Steck, 23.* Beauty, therefore, keeps us from lapsing into a pure intrinsic-ism of good or truth (what is good for me, what is true for me) or a pure extrinsic-ism of good or truth (what is objective good, what is objective truth as externally-imposed).  Beauty is what saves us from falling into a purely heteronomous notion of truth and good, or into its opposite, a purely autonomous notion of truth and good.  Beauty allows for a binomous or duonomous notion of truth or good.  Implied in this is that any attractiveness to the good or to the truth is based upon the beauty (or glory, if dealing with God) intrinsic in the truth and the good.  It is this quality what attracts.  It is what calls for a response.  It is, in the final order of things, a realization of someone giving a gift, our receiving that gift, and our thanksgiving for that gift.

The response that is prompted by beauty is closely imitative of the response that is required in moral responses."Ethical behavior," just like aesthetic experience, "takes shape as grateful response." Steck, 24.  With respect to response, von Balthasar is careful to preserve freedom.  The response that beauty elicits from us is an obligation of fittingness, of rightness.  Failure to respond to beauty "is not only an aesthetic wrongness, but a genuine moral wrongness."  This failure ought not to be seen as a violation of some duty, or some law, but as a "visible deformation of freedom's expression."  Steck, 25.  What should have been a "free, creative, loving" response is instead short-of-the-mark, "marred."  Steck, 25.

By tying the aesthetic and moral response, in particular the free response between object and subject, von Balthasar avoids Kantian coldness and dryness of "pure" reason or "pure" unimaginative submission to a universal rule without regarding to one-on-one response. It departs in two significant ways:
First the law that freedom embodies is universal but not simply uniform. That is, it subsists in the engaged, interpersonal actions of unique individuals in which personal particularity, creativity, and spontaneity so shape the course of their encounters that aesthetic rightness more aptly describes the embodiment of the moral law than conformity to universalizable maxims, where the particularities tend to be viewed as accidentals accruing to an isolable, moral core. Second, the moral law has an epiphanic dimension. It is aesthetically perceived, not just judged to be the law through an objection application of rational principles.

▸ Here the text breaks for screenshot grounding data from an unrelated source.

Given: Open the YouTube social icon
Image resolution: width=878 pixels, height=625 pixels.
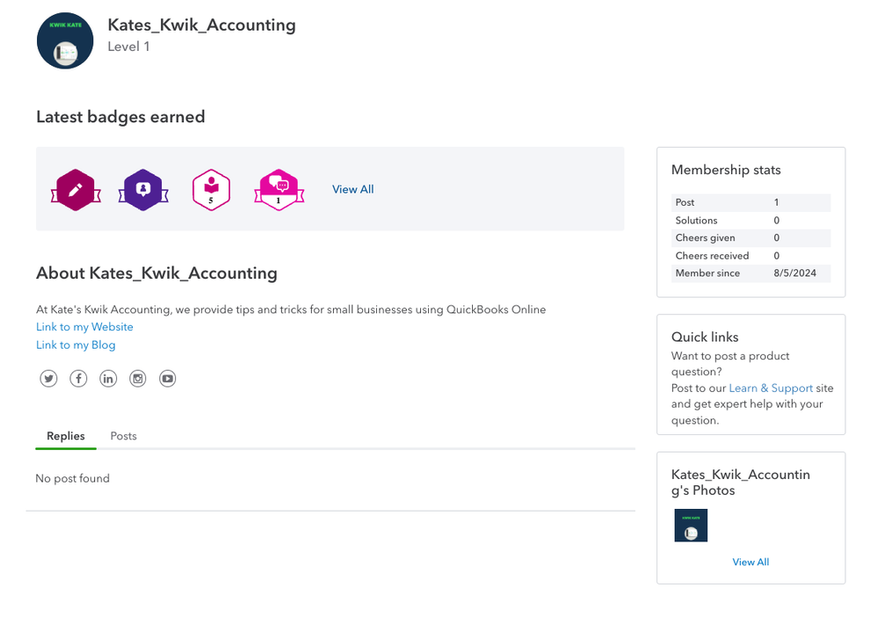Looking at the screenshot, I should [x=168, y=378].
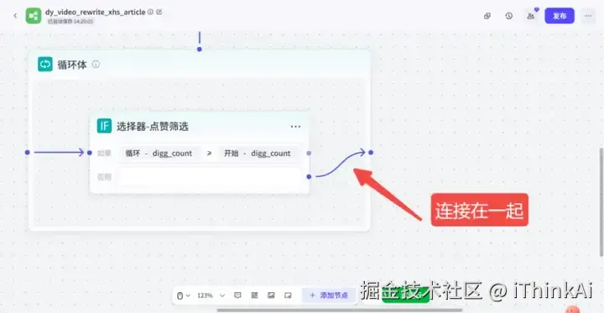604x313 pixels.
Task: Click the 如果 branch output port
Action: click(309, 153)
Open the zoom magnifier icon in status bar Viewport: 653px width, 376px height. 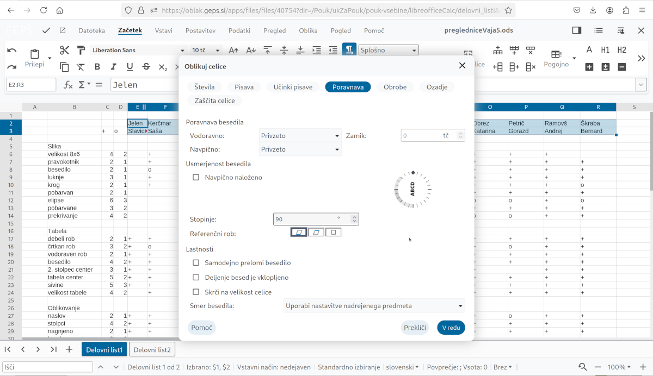583,367
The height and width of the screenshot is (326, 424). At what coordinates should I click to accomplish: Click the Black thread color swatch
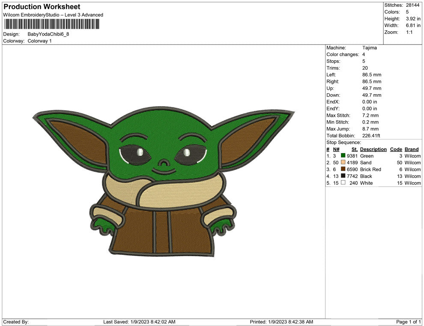click(343, 176)
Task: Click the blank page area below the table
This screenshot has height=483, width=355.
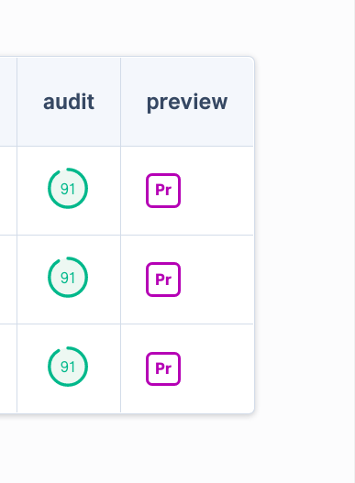Action: tap(177, 450)
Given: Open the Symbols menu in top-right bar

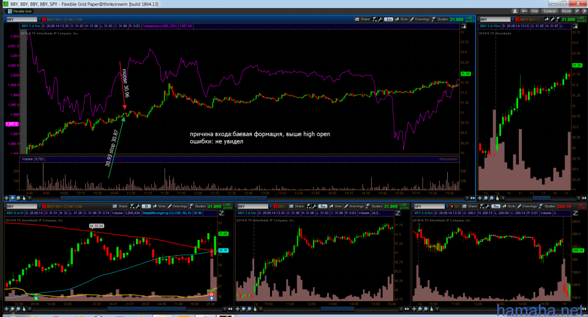Looking at the screenshot, I should [548, 11].
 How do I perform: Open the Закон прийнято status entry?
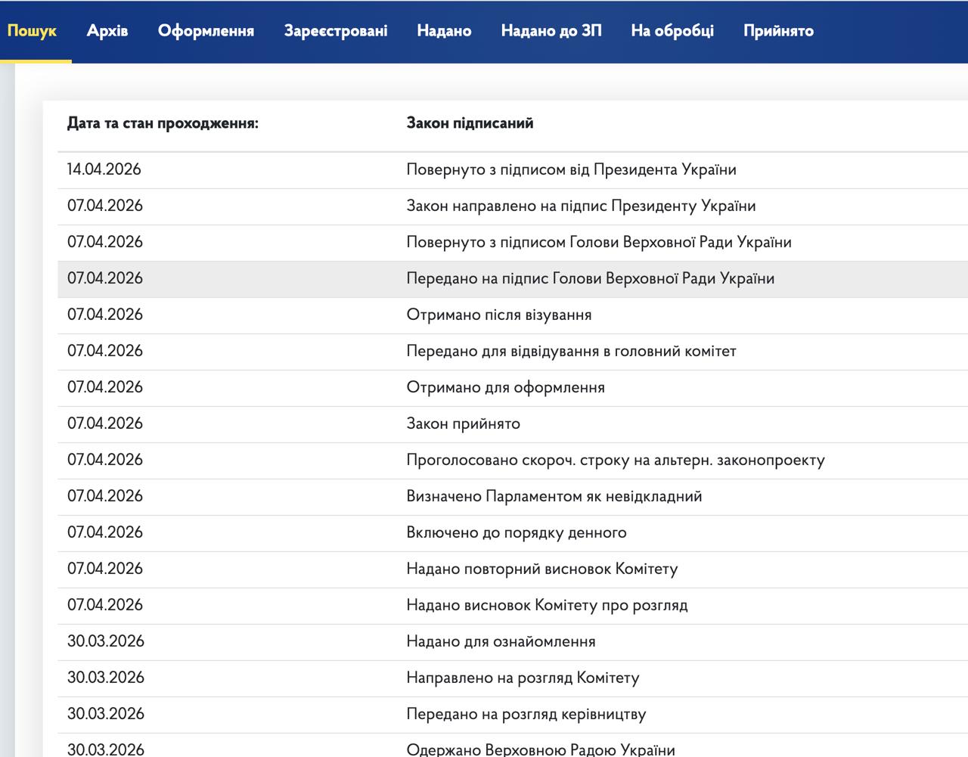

Steck, 25. Thus von Balthasar seeks to join both law and freedom in this aesthetic "ought."  "[T]his aesthetic ought is is softer than the binding inflexibility of logical consistency.  It invites and attracts; it does not at all cajole with the threat of reprisals."  Steck, 26. 
*Here, and elsewhere, I have replaced the female personal pronoun with the masculine (generic sense) personal pronoun.  For me, Steck's use of the female personal pronoun (she/her) as generic is distracting and unnatural.  It may be PC, but it is not proper English.